Cette page a été validée par deux contributeurs.
268
LA REINE MARGOT.

— Eh ! par la rue Cloche-Percée, pardieu !

— Non. Je ne dis pas de la maison là-bas…

— Et d’où ?

— De chez la reine.

— De chez la reine ?…

— De chez la reine de Navarre.

— Je n’y suis pas entré.

— Allons donc !

— Mon cher Annibal, dit La Mole, tu déraisonnes.

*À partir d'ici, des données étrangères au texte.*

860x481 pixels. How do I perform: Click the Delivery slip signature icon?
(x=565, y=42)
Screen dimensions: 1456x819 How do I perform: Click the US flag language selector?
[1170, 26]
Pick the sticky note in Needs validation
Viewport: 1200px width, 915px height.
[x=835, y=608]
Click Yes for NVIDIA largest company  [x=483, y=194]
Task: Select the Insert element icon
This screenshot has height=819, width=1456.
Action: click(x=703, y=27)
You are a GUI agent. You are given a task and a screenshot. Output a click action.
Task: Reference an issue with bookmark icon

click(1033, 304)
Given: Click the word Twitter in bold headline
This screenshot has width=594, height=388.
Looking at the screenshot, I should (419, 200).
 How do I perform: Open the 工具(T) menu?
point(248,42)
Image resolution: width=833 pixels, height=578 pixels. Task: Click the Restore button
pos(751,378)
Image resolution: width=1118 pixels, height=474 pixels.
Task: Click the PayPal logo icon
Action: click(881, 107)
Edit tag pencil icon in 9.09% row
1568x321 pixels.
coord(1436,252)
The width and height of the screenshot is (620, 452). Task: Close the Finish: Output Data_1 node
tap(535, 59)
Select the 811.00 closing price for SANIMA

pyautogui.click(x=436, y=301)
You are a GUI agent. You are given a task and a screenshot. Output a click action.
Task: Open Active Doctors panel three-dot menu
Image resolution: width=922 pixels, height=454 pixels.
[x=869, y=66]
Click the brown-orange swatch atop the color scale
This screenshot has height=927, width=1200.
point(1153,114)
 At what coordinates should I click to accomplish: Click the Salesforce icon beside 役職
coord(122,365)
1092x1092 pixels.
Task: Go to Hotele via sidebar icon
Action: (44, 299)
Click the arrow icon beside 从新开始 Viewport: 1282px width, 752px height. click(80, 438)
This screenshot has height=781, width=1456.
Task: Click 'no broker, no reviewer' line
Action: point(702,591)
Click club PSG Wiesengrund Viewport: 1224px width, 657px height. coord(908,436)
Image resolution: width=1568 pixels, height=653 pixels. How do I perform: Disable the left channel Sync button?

Je sors de ma chambre, où je t’attends depuis deux heures.

— Tu sors de ta chambre ?

— Oui.

— Ce n’est pas toi que j’ai poursuivi sur la place du Louvre ?

— Quand cela ?

— À l’instant même.

— Non.

— Ce n’est pas toi qui as disparu sous le guichet il y a dix minutes ?

— Non.

— Ce n’est pas toi qui viens de monter cet escalier comme si tu étais poursuivi par une légion de diables ?

— Non.

— Mordi ! s’écria Coconnas, le vin de la Belle-Étoile n’est point assez méchant pour m’avoir tourné à ce point la tête. Je te dis que je viens d’apercevoir ton manteau cerise et ta plume blanche sous le guichet du Louvre, que j’ai poursuivi l’un et l’autre jusqu’au bas de cet escalier, et que ton manteau, ton plumeau, tout, jusqu’à ton bras qui fait le balancier, était attendu ici par une dame que je soupçonne fort d’être la reine de Navarre, laquelle a entraîné le tout par cette porte qui, si je ne me trompe, est bien celle de la belle Marguerite.

— Mordieu ! dit La Mole en pâlissant, y aurait-il déjà trahison ?

— À la bonne heure ! dit Coconnas. Jure tant que tu voudras, mais ne me dis plus que je me trompe.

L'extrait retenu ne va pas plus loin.